§ What the exercise asks:
Copy out every line of the rows below word for word, omitting the pictures.

>> Start Source material

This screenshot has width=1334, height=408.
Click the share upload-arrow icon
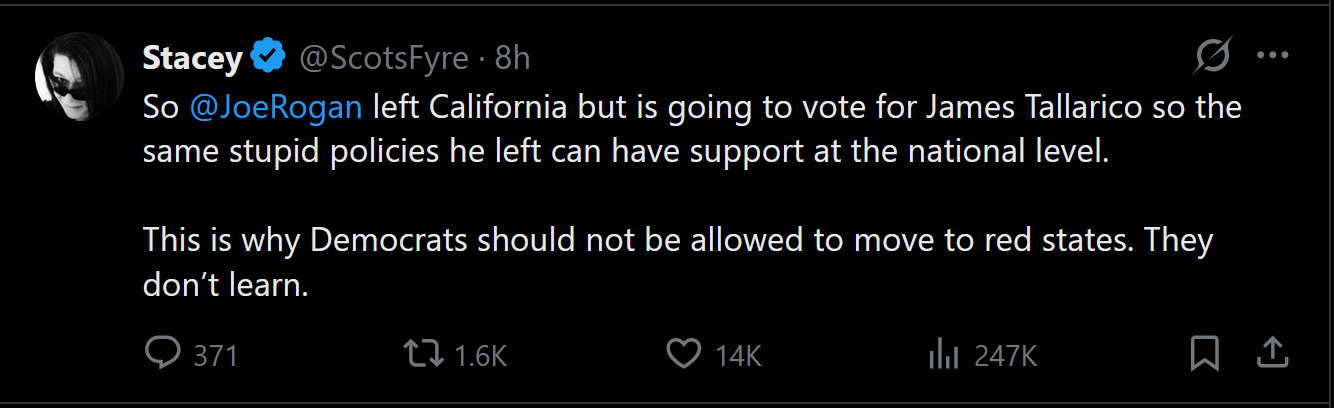(1270, 351)
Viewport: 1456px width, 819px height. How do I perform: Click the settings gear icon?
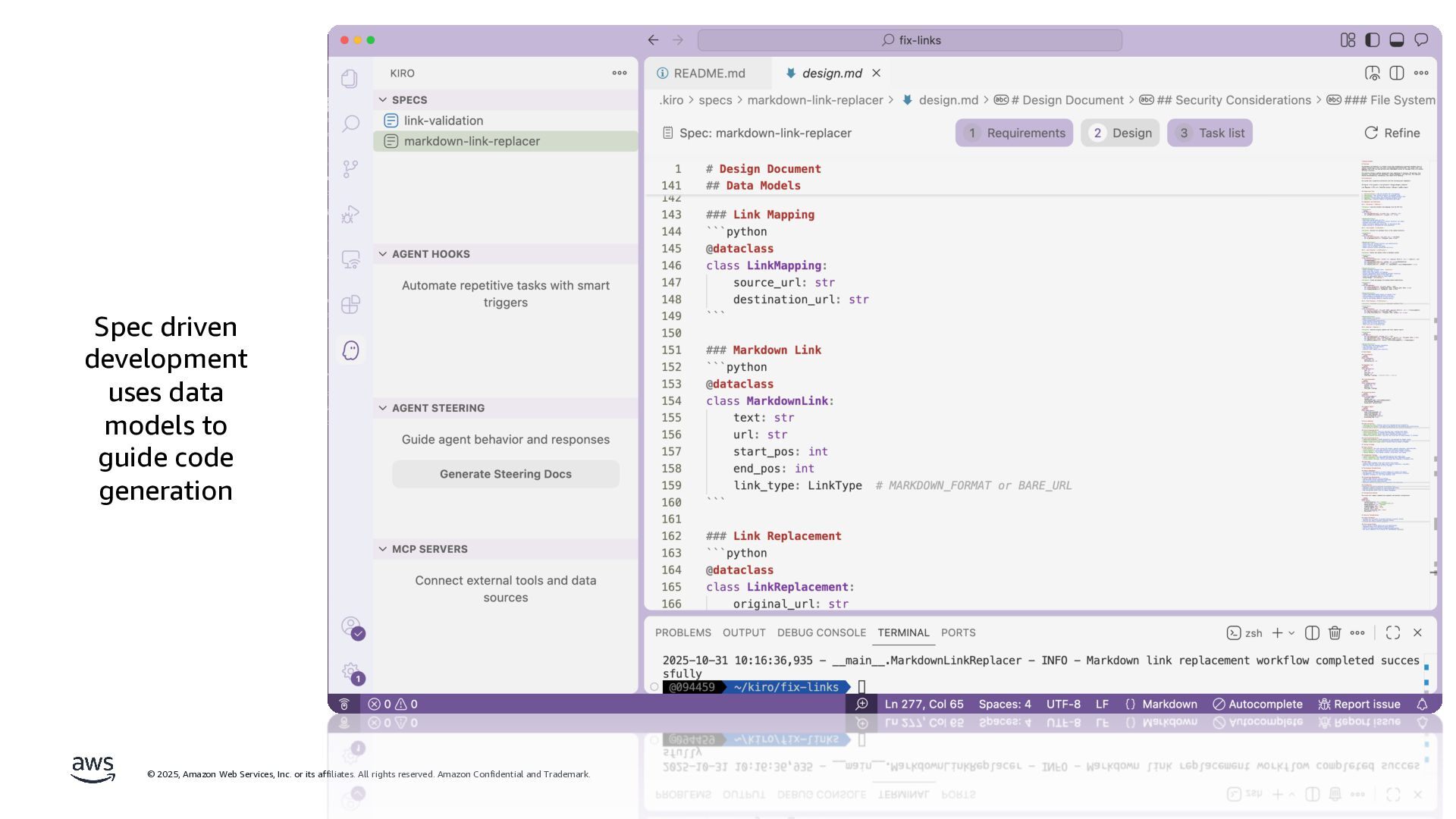[350, 671]
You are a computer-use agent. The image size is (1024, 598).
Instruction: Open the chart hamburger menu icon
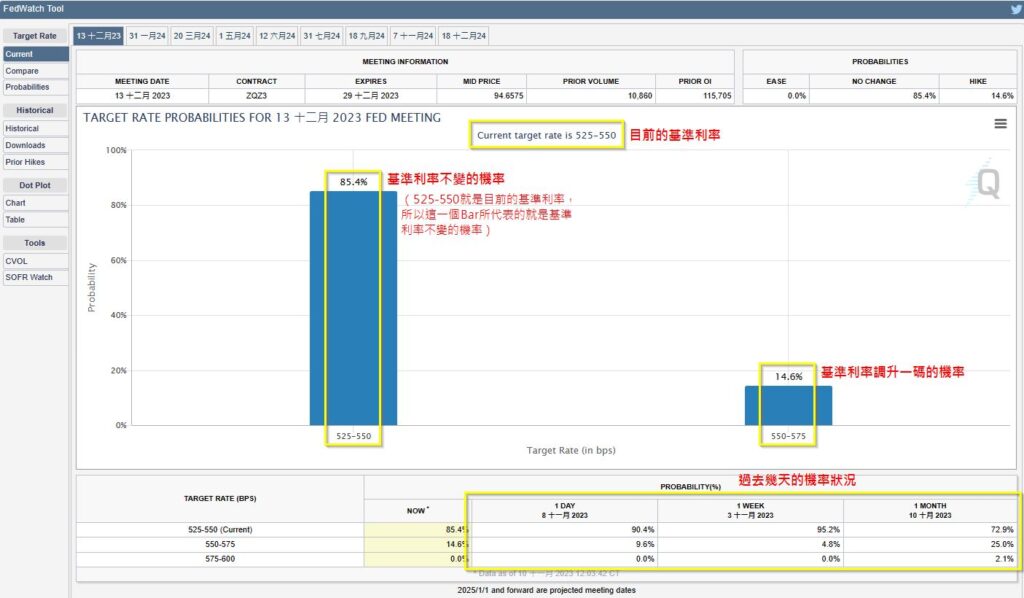click(1000, 123)
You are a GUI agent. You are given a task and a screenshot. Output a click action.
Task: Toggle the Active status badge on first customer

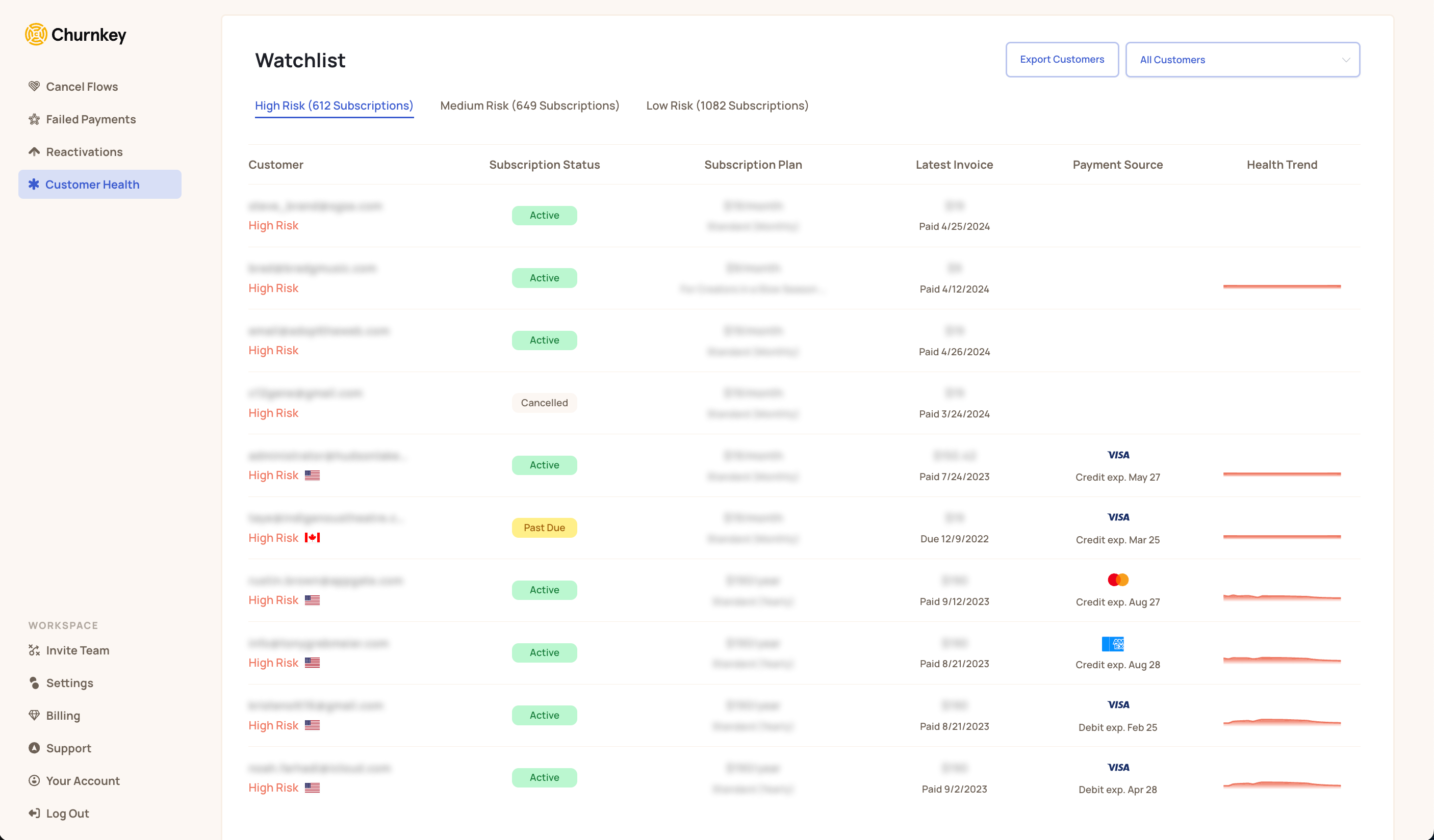point(544,215)
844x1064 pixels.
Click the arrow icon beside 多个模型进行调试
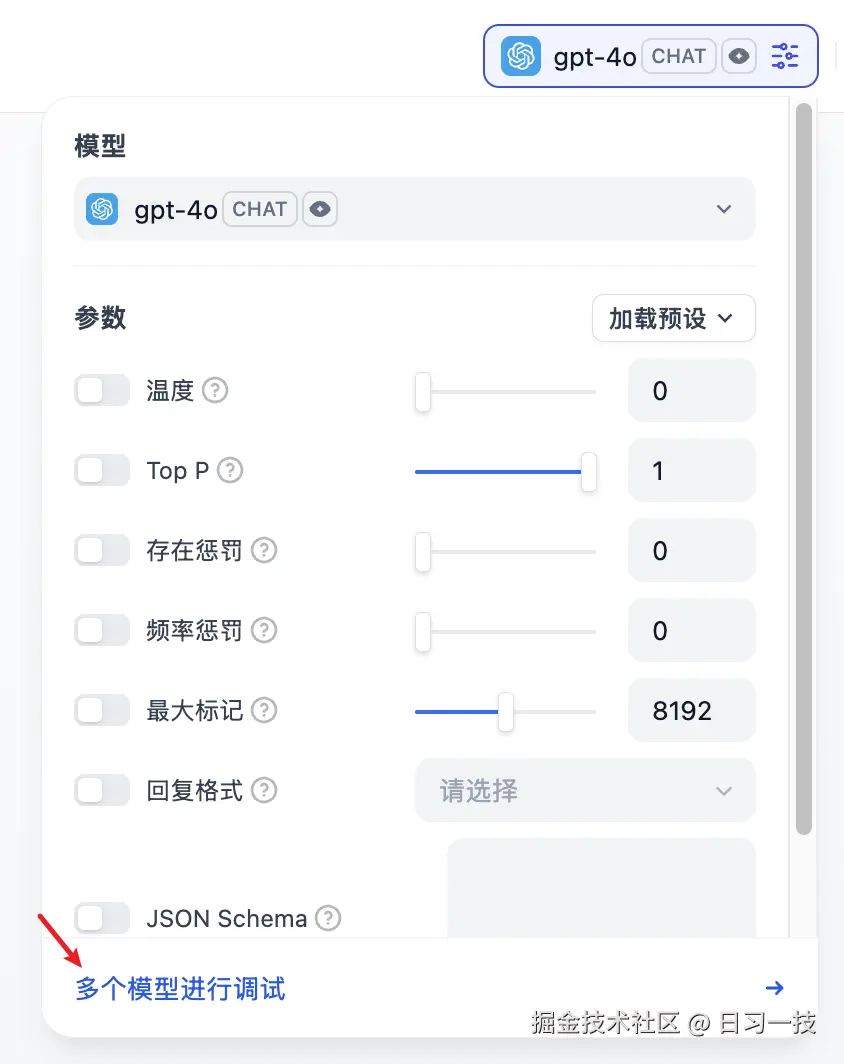774,988
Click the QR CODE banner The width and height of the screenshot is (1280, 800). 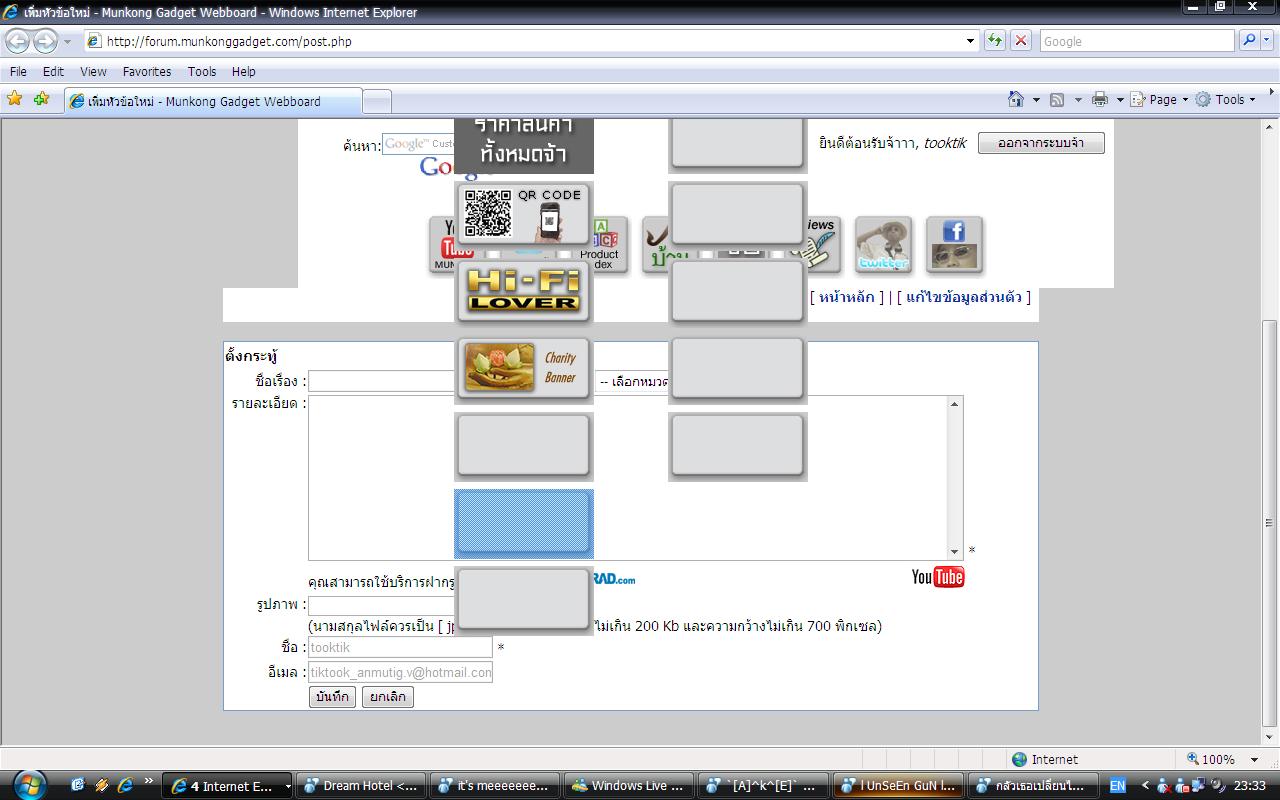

>> End Source material

§ Result of this task:
This screenshot has width=1334, height=408.
Click the share upload-arrow icon
(1270, 351)
Viewport: 1456px width, 819px height. How do I perform: Click the settings gear icon?
[350, 671]
You are a computer-use agent. The image size is (1024, 598).
Instruction: Open the chart hamburger menu icon
click(1000, 123)
You are a GUI agent. You are given a task and a screenshot. Output a click action.
Task: Toggle the Active status badge on first customer

point(544,215)
844x1064 pixels.
Click the arrow icon beside 多个模型进行调试
774,988
Click the QR CODE banner The width and height of the screenshot is (1280, 800). 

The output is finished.